In order to reduce the cost and space occupancy of the entire machine vision system, the team integrated the image acquisition unit, image processing unit, and analysis unit into an overall device based on an embedded platform, and finally developed a complete set covering hardware systems, software systems, Smart vision system for user interface. The whole system involves the control and deployment of the light source system, the overall construction and integration of the vision system, and the research and design of the system function algorithm. At the same time, the follow-up function expansion of the vision system needs to be considered, and the system function can be customized according to different application scenarios. Nowadays, the embedded vision system has the characteristics of good portability, high cost performance, low power consumption, high reliability and easy programming, etc., and has become the main direction of the development of the vision system. significance.
Domestic research on intelligent optimization and prediction systems for blasting is less, and there are problems such as backward technology and low efficiency.
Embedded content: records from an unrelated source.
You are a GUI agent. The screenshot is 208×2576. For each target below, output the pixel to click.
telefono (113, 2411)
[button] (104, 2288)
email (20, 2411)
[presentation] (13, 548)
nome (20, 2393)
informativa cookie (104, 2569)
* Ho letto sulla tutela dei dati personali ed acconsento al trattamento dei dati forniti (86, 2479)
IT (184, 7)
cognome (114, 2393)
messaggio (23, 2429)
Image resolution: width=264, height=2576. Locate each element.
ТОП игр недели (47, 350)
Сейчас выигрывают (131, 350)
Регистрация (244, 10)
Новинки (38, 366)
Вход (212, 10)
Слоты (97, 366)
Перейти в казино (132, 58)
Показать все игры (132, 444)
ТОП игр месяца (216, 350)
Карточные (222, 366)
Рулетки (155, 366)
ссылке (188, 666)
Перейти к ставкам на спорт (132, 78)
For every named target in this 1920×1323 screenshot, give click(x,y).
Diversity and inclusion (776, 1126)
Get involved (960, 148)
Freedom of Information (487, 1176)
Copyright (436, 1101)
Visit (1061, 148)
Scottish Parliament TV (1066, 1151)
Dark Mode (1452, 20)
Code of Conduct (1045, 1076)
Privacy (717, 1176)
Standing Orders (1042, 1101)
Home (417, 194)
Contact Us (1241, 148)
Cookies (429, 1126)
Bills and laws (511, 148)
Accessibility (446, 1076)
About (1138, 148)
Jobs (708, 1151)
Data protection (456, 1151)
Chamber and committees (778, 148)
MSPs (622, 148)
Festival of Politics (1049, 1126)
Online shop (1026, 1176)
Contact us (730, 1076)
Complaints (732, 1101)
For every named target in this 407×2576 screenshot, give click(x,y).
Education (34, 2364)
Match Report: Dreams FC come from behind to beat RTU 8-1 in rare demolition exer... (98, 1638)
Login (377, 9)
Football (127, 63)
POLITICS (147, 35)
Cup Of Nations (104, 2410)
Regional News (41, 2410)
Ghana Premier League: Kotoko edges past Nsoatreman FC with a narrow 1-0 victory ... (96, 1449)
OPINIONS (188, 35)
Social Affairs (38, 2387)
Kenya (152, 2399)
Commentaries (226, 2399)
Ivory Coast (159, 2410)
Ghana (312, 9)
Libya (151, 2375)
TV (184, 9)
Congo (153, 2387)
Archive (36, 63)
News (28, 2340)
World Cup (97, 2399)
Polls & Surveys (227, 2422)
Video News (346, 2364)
There is an urgent need for a good solution to use artificial intelligence technology and computer-aided design in blasting engineering to meet the production requirements for high-quality blasting effects. Require. This project takes the open-pit mine step loosening blasting as the research object, and develops a set of artificial intelligence-based blasting optimization and prediction software system: on the basis of realizing AI prediction and optimization, it embeds the empirical formula commonly used in the industry, and realizes the prediction and optimization based on artificial intelligence. It is an international commercial software system that meets the needs of various usage scenarios at the same time. The system meets the main performance indicators of commercial software such as stability, compatibility, and safety, and the blasting optimization prediction results meet the design requirements of on-site blasting, and achieve the goal of formal use in China and formal trials abroad.